Max Mara, Whitechapel Gallery and Collezione Maramotti have announced Emma Talbot as the winner of the prestigious Max Mara Art Prize for Women.
This prize supports UK-based female artists who have not previously had a major solo exhibition. Awarded in alternate years since 2005, the winner Talbot will spend six months in Italy on a bespoke residency planned for later this year, creating a new body of work to be shown in 2021 first at the Whitechapel Gallery and then at the Collezione Maramotti, Reggio Emilia, Italy. Talbot was chosen by a panel of art-world experts comprising gallerist Florence Ingleby, artist Chantal Joffe, collector Fatima Maleki and art critic Hettie Judah, chaired by the Director of the Whitechapel Gallery Iwona Blazwick.
Emma Talbot makes radiant drawings and polychromatic sculptures on an epic scale; and combines word and image to express the lyricism and the pain of subjectivity. We are all excited to see how the experience of Italy will impact on the visionary aesthetic of this year’s Max Mara Art Prize winner!
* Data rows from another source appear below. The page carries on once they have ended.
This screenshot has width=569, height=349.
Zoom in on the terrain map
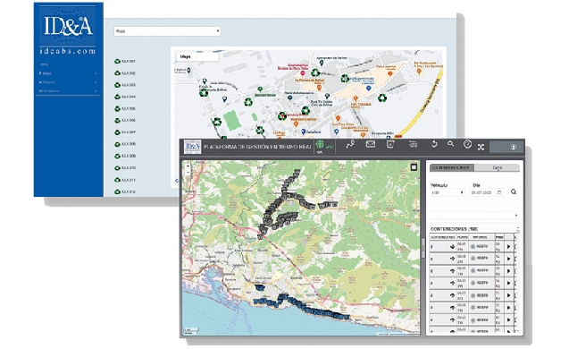(x=188, y=166)
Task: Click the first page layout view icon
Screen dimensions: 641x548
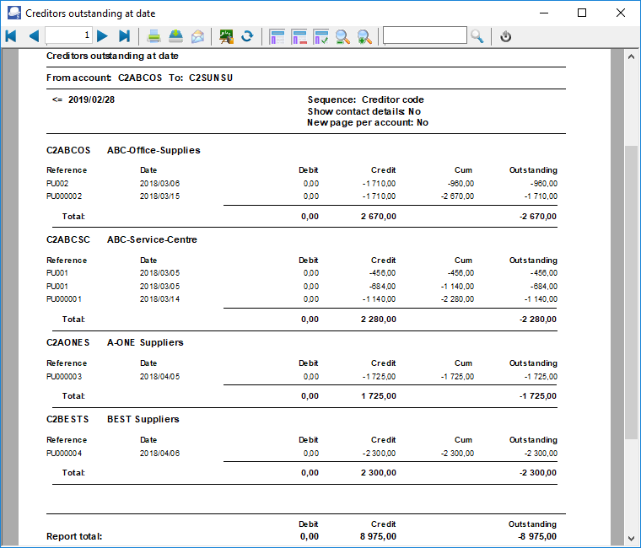Action: tap(277, 36)
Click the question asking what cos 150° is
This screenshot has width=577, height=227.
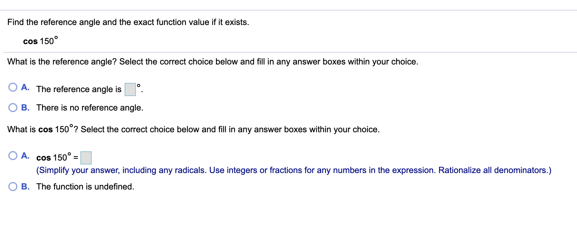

— Iwona Blazwick, OBE, Director of the Whitechapel Gallery
Talbot lives and works in London. Her work in drawing, painting, installation and sculpture explores the inner landscape of personal thought, emotion and narrative. These individual subjectivities are then cast into wider narratives, addressing prevalent contemporary concerns. Her work is often hand-drawn or painted onto silk or other textiles, and incorporates her own writing or quotes from other sources. It explores the personal as political, social politics, gender, the natural world, and our intimacy with technology and language.
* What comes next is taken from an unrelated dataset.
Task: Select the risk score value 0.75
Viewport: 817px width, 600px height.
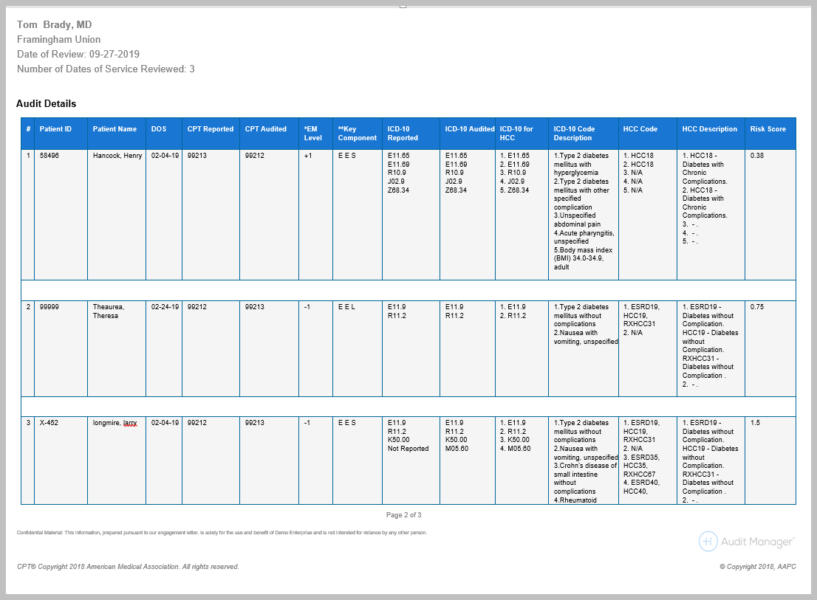Action: tap(757, 307)
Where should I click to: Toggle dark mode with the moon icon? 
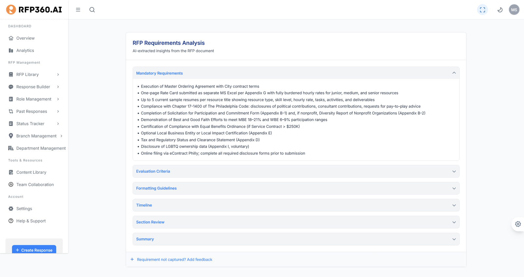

Talbot’s winning proposal for the Max Mara Art Prize for Women questions deeply rooted positions of power, governance, attitudes to nature and representations of women, through an acutely personal lens. It takes as a starting point Gustav Klimt’s painting Three Ages of Woman (1905), which features a naked elderly woman standing in apparent shame. The painting is housed at the Galleria Nazionale d’Arte Moderna in Rome and Talbot will have the opportunity to see it first-hand during her residency in Italy. In her work for the Prize, Talbot intends to animate the figure of the older woman as someone with agency, who overcomes a series of trials similar to The Twelve Labors of Hercules. Through her modern-day trials, Talbot will invest the woman with the potential to reconstruct contemporary society, countering prevalent negative attitudes to aging.
During her bespoke six-month Italian residency, organized by the Collezione Maramotti, Talbot will spend time in Rome, Reggio Emilia and Sicily to research classical mythology, textile craftsmanship and permaculture. Beginning in Rome, she will be hosted for two months by prestigious research academy The British School at Rome. Particularly focusing on Herculean myths, she will research designs on Etruscan Pottery which are powerful conveyors of classical mythology.
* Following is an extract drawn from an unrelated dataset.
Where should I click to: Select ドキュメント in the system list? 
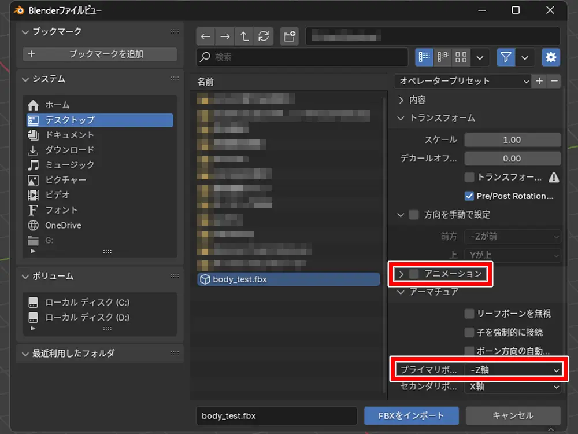point(69,135)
Textiles are central to Talbot’s work and her stay in Reggio Emilia will offer a unique opportunity to acquire new skills in production. Here she will work with local craftspeople to learn Intarsia, a form of jacquard knitting used to create patterns with multiple colours, a technique which she will use in her final work. Thanks to several side trips to Milan, Como, Florence and Prato, she will also research traditions of painting on silk, primarily amongst Italian fashion houses and particularly focusing on futuristic 1960s prints.
I’m very proud of the long lasting association with the Whitechapel Gallery and the friendship that I have personally shared with its director, Iwona Blazwick. Emma Talbot crafted a very original project will hopefully leverage on the incredible potentials that Italy offers when it comes to deep-diving into art history, textile techniques and the diversity of territories: all elements crucial to her future endeavour. We are looking forward to welcoming her to Italy and Collezione Maramotti.
— Luigi Maramotti
In Catania, Sicily, Talbot will spend time exploring layers of history: visiting ancient archaeological sites and the volcanic terrain to inform a depiction of a landscape that may feature in the final work. She will learn about permaculture, a practice central to much Sicilian agriculture, which offers sustainable and ethical ways of living with the land. Throughout her time in Catania, she will gather material to immediately respond to in a studio, developing work alongside her research.
This prize comes at a crucial point that seems incredibly timely for me, as I have only recently began to focus fully on my own work, having for many years taken on teaching roles to support my family, as a single parent. The Max Mara Art Prize for Women will help me make the most of this major step. Just at the perfect time, this supportive and amazing opportunity to concentrate totally on my work, and undertake extended first-hand research, will be life-changing.